> _STATED TASK_
Please rewrite the lines from the one containing "Click the Create virtual drive link" down to the one containing "This screenshot has width=1658, height=997.", swapping "Create" for "Add" and changing nothing else.

> _DATA FOR THIS EXERCISE_
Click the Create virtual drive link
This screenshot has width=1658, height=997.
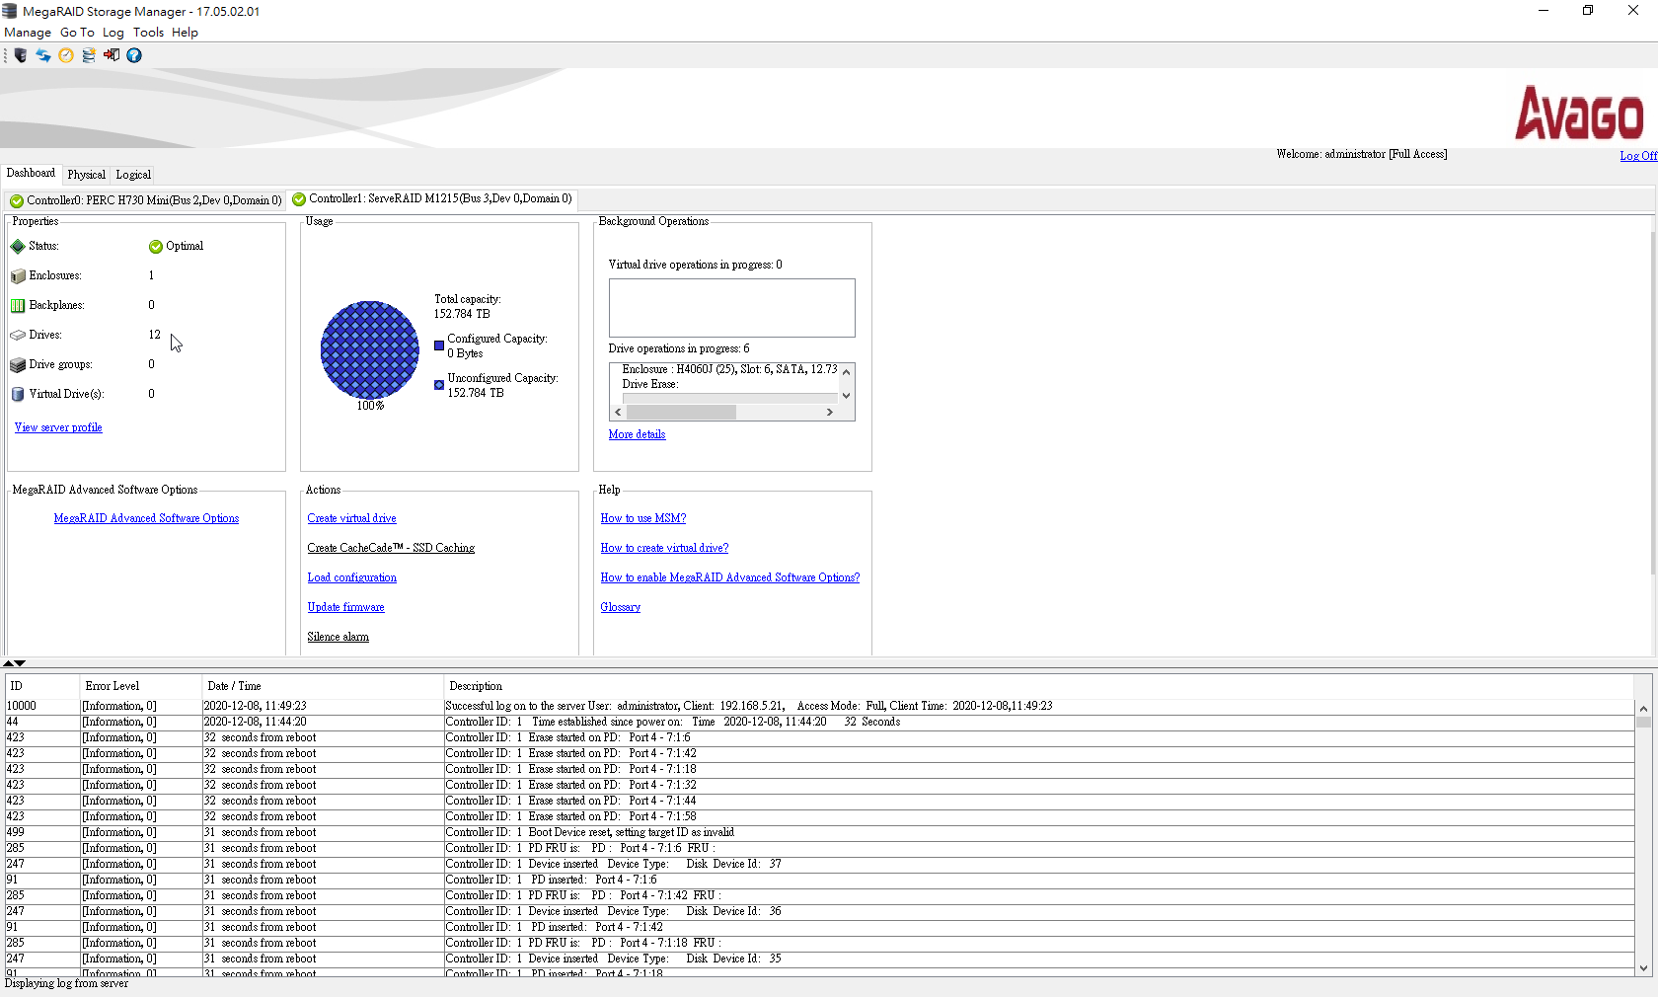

--

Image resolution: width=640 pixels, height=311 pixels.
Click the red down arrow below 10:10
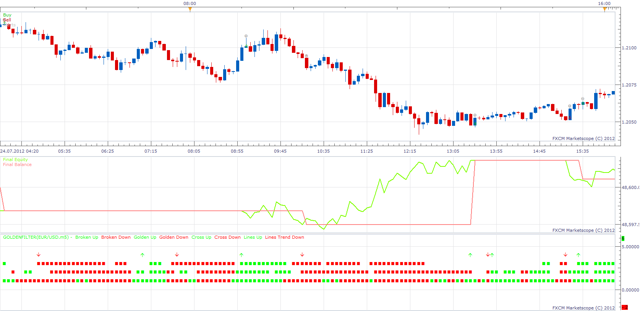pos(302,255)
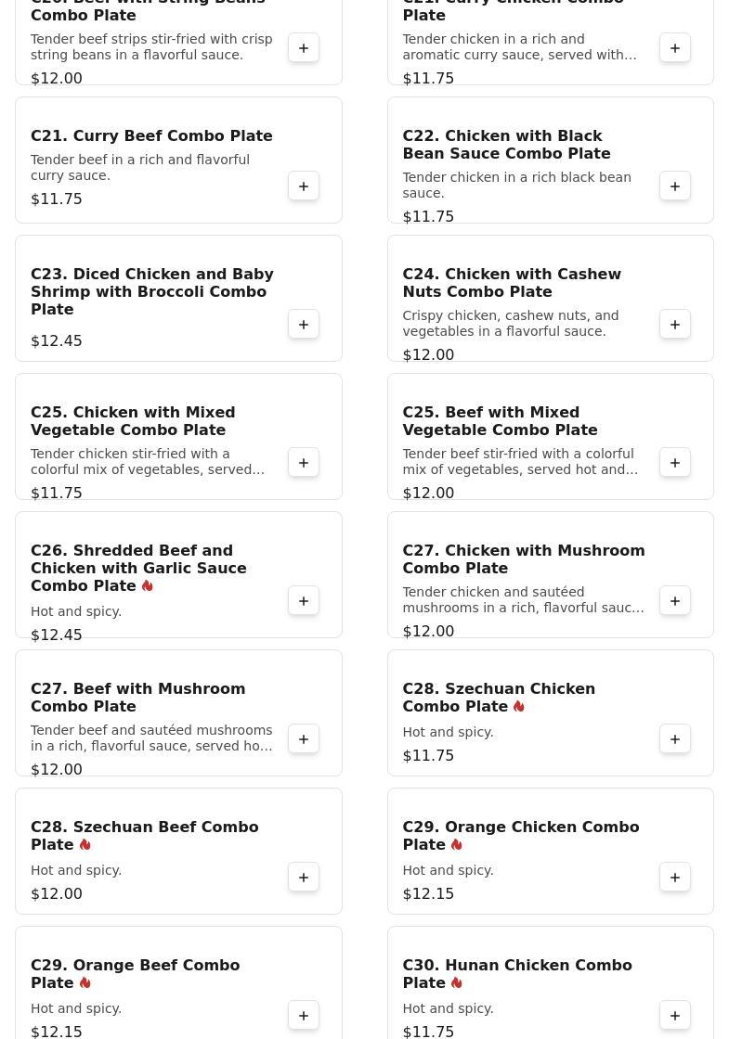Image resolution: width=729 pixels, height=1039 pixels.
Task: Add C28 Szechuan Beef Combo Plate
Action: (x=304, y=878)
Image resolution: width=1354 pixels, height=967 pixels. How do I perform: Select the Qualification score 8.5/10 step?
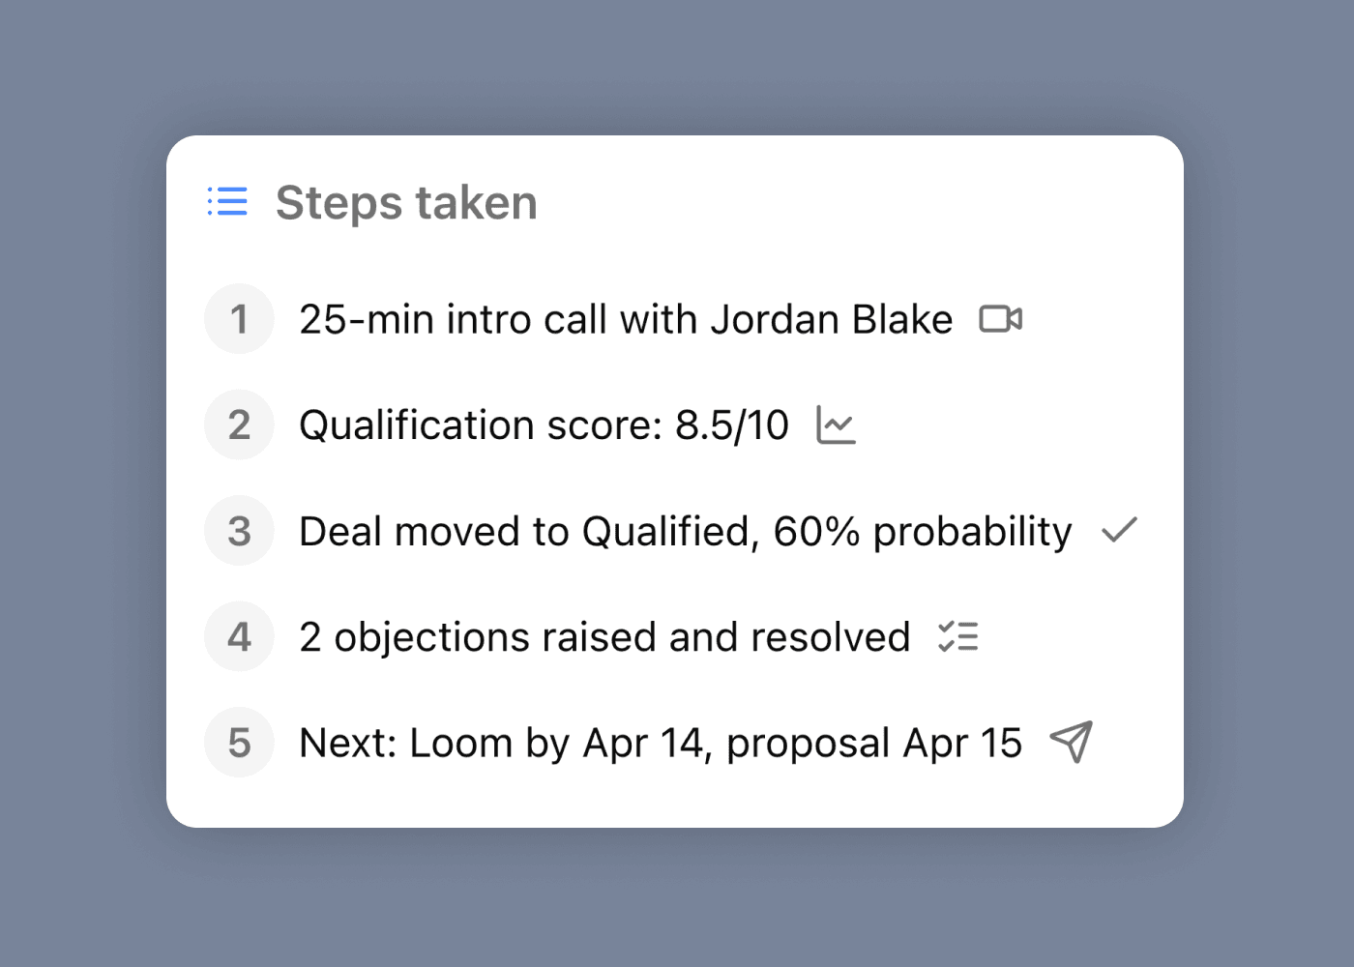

> _SOLUTION FOR THIS PROBLEM_
Click the Add virtual drive link
This screenshot has width=1658, height=997.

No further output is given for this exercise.